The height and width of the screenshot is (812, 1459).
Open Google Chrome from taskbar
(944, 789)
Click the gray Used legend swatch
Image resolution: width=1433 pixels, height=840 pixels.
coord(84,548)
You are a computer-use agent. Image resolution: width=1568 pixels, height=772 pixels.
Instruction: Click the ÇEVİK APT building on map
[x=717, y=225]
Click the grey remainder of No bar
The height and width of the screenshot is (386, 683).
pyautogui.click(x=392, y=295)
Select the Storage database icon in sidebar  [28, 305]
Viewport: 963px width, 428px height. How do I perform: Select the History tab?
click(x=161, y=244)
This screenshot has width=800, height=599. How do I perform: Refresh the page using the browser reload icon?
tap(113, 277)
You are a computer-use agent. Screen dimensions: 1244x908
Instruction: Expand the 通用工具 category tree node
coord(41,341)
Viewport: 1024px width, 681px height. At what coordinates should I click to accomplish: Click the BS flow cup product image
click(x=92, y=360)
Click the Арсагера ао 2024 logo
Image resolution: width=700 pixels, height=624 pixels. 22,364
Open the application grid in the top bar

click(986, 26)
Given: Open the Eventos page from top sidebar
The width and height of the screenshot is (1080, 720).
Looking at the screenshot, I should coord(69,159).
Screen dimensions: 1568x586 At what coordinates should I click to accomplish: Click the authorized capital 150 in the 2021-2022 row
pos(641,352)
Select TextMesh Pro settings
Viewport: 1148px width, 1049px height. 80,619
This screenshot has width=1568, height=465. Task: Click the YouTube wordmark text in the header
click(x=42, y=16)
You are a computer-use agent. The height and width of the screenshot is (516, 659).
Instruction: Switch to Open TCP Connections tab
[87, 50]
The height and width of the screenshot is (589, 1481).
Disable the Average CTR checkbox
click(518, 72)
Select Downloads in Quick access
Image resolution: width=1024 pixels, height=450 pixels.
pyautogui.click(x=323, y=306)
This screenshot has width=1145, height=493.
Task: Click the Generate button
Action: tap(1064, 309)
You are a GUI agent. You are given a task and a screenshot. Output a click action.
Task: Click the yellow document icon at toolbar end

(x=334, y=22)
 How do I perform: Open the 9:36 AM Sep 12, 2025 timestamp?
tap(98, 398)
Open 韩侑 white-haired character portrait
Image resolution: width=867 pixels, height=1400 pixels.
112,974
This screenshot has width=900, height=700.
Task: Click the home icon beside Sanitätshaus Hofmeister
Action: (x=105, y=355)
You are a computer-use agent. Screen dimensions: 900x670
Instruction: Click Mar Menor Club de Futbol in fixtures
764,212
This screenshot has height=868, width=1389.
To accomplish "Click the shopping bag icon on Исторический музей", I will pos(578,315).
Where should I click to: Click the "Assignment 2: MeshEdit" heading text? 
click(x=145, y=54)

#####

Task directions
Your answer must be the lines from the first line of the entries above through the line that contains "You are a computer-use agent. The", written out exactly.

Solution below
The height and width of the screenshot is (812, 1459).
Open Google Chrome from taskbar
(944, 789)
Click the gray Used legend swatch
Image resolution: width=1433 pixels, height=840 pixels.
coord(84,548)
You are a computer-use agent. Image resolution: width=1568 pixels, height=772 pixels.
Instruction: Click the ÇEVİK APT building on map
[x=717, y=225]
Click the grey remainder of No bar
The height and width of the screenshot is (386, 683).
pyautogui.click(x=392, y=295)
Select the Storage database icon in sidebar  [28, 305]
Viewport: 963px width, 428px height. How do I perform: Select the History tab?
click(x=161, y=244)
This screenshot has width=800, height=599. How do I perform: Refresh the page using the browser reload icon?
tap(113, 277)
You are a computer-use agent. Screen dimensions: 1244x908
Instruction: Expand the 通用工具 category tree node
coord(41,341)
Viewport: 1024px width, 681px height. At what coordinates should I click to accomplish: Click the BS flow cup product image
click(x=92, y=360)
Click the Арсагера ао 2024 logo
Image resolution: width=700 pixels, height=624 pixels. 22,364
Open the application grid in the top bar

click(986, 26)
Given: Open the Eventos page from top sidebar
The width and height of the screenshot is (1080, 720).
Looking at the screenshot, I should coord(69,159).
Screen dimensions: 1568x586 At what coordinates should I click to accomplish: Click the authorized capital 150 in the 2021-2022 row
pos(641,352)
Select TextMesh Pro settings
Viewport: 1148px width, 1049px height. 80,619
This screenshot has width=1568, height=465. Task: Click the YouTube wordmark text in the header
click(x=42, y=16)
You are a computer-use agent. The height and width of the screenshot is (516, 659).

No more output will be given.